## INSTRUCTIONS FOR THE TASK
Your job is to copy every line in the material containing the word "computer".

## EXERCISE INPUTS
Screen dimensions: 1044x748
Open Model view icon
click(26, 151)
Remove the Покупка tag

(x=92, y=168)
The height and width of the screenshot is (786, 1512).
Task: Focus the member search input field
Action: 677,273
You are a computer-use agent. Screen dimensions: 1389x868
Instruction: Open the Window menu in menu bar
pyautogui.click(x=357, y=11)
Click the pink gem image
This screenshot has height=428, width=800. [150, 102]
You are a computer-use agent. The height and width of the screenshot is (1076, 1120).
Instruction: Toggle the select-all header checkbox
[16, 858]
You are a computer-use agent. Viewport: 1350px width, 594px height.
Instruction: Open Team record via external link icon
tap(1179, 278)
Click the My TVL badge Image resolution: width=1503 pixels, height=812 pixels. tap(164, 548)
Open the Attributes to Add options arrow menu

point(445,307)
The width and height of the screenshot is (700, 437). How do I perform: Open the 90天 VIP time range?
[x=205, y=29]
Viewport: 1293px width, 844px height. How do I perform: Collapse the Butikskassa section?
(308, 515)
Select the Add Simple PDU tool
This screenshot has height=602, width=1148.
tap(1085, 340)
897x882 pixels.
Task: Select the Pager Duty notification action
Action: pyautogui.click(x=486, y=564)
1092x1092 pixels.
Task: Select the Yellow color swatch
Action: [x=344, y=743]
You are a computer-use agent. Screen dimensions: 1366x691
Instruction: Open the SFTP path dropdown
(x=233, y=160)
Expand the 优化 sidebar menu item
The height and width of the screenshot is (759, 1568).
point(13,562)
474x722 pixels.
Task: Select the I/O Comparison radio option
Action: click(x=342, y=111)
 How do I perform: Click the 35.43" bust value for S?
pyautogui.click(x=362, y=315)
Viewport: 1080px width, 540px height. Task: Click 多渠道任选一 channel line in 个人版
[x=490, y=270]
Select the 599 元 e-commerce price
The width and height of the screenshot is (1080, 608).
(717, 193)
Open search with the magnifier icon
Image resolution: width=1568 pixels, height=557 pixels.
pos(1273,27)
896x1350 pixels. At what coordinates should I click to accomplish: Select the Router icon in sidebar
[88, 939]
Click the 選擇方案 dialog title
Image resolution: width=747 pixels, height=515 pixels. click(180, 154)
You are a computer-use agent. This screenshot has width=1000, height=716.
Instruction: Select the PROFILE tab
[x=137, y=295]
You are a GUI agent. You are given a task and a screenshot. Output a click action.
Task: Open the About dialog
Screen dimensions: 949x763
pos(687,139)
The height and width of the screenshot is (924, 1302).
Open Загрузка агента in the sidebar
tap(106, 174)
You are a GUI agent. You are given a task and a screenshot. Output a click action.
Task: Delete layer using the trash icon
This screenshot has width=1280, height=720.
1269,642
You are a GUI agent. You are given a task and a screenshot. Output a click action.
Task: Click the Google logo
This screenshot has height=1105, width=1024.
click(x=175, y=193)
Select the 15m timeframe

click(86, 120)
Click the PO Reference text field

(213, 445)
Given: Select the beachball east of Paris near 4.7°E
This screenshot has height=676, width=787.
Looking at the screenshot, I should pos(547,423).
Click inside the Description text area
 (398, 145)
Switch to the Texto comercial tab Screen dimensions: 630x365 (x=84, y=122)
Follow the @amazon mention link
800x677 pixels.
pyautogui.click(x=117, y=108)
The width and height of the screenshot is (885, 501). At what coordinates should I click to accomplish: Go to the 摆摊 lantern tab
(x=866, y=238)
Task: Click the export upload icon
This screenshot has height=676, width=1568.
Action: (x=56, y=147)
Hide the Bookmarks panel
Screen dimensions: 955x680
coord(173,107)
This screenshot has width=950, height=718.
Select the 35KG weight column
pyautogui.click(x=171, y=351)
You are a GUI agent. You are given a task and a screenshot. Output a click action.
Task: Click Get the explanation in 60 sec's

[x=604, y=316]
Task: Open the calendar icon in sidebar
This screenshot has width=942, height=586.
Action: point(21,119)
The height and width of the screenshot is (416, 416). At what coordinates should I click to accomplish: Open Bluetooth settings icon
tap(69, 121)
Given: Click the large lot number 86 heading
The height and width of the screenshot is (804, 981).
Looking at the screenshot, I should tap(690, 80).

## YOUR RESPONSE
You are a computer-use agent. Screen dimensions: 1389x868
You are a computer-use agent. The height and width of the screenshot is (1076, 1120).
You are a computer-use agent. Viewport: 1350px width, 594px height.
You are a computer-use agent. Screen dimensions: 1366x691
You are a computer-use agent. This screenshot has width=1000, height=716.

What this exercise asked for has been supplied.